# California Housing Prices Data Set

Create a regression model to predict house prices. See https://www.kaggle.com/camnugent/california-housing-prices for data understanding



## Import packages

In [None]:
import numpy as np
import pandas as pd
import matplotlib.pyplot as plt
from sklearn.linear_model import LinearRegression
from sklearn.preprocessing import StandardScaler
from sklearn.model_selection import train_test_split
from sklearn import metrics

import seaborn as sns
sns.set()

## Load and inspect data set

In [None]:
# Fetch the file
my_file = project.get_file("housing.csv")

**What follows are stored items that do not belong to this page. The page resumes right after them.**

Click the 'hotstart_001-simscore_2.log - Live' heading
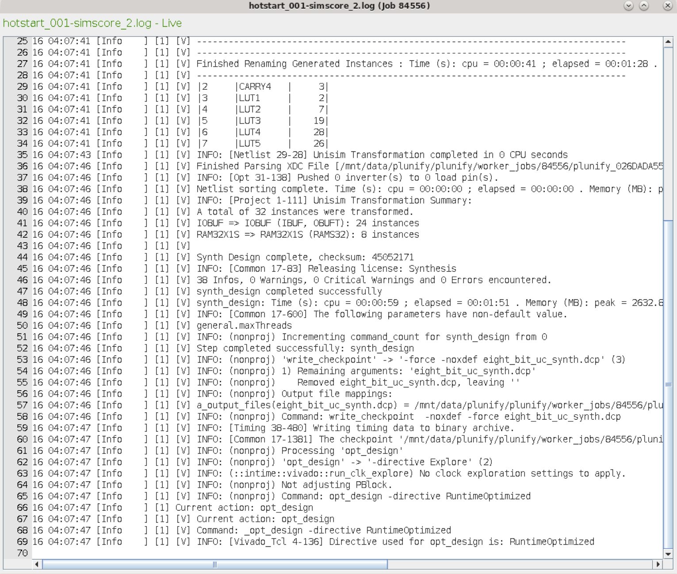 coord(92,23)
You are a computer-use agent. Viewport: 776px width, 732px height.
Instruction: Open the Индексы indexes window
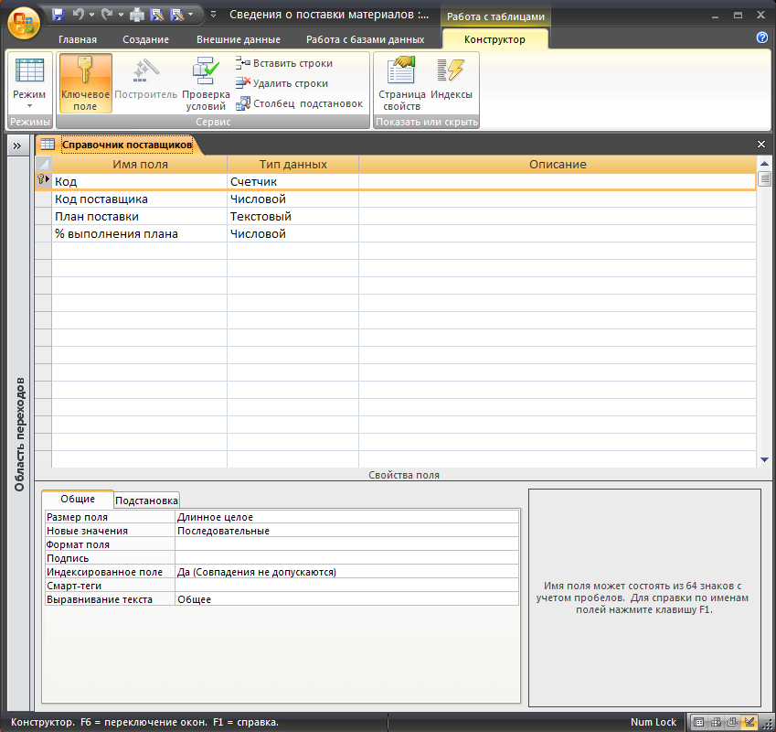point(452,83)
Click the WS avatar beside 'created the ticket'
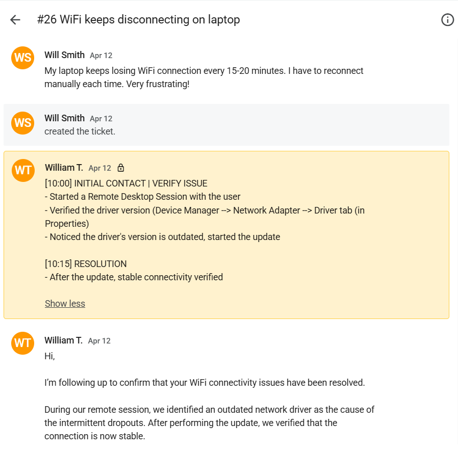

# Read the CSV data file from the object storage into a pandas DataFrame
my_file.seek(0)
original_data = pd.read_csv(my_file)

original_data.head()

In [None]:
original_data.describe(include='all') # descriptive statistics for all columns

In [None]:
original_data.isnull().sum() # check for null values

In [None]:
original_data[original_data.duplicated(keep=False)] # check for duplicate rows

There are no duplicates but missing values for "total_bedrooms". Decide what to do with these null values: 

In [None]:
data_wo_null = # your code
data_wo_null.isnull().sum() # check

In [None]:
# Musterlösung 
data_wo_null = original_data.dropna(axis=0)
data_wo_null.isnull().sum()

## Select predictors

Create a correlation map:

In [None]:
# your code

In [None]:
# Musterlösung
f,ax=plt.subplots(figsize = (18,18))
sns.heatmap(data_wo_null.corr(),annot= True,linewidths=0.5,fmt = ".1f",ax=ax)
plt.xticks(rotation=90)
plt.yticks(rotation=0)
plt.title('Correlation Map')
plt.show()

Remove redundant features: 

In [None]:
data_reduced_features = data_wo_null[['<your feature 1>', '<your feature 2>','...']]
data_reduced_features.head()

In [None]:
# Musterlösung
data_reduced_features = data_wo_null[['longitude', 'latitude', 'housing_median_age', 'total_rooms', 'median_income', 
                                      'median_house_value', 'ocean_proximity']] 
                                        # either keep longitude and latitude or remove both
data_reduced_features.head()

## Remove outliers
The next step is to detect outliers and handle them:

In [None]:
data_reduced_features.hist(figsize=(25,25), bins=50)

In [None]:
q = # your code

data_reduced_features_2 = # your code

In [None]:
# Musterlösung, total_rooms only, more outliers might be removed! 
q = data_reduced_features['total_rooms'].quantile(0.99)
data_reduced_features_2 = data_reduced_features[data_reduced_features['total_rooms']<q]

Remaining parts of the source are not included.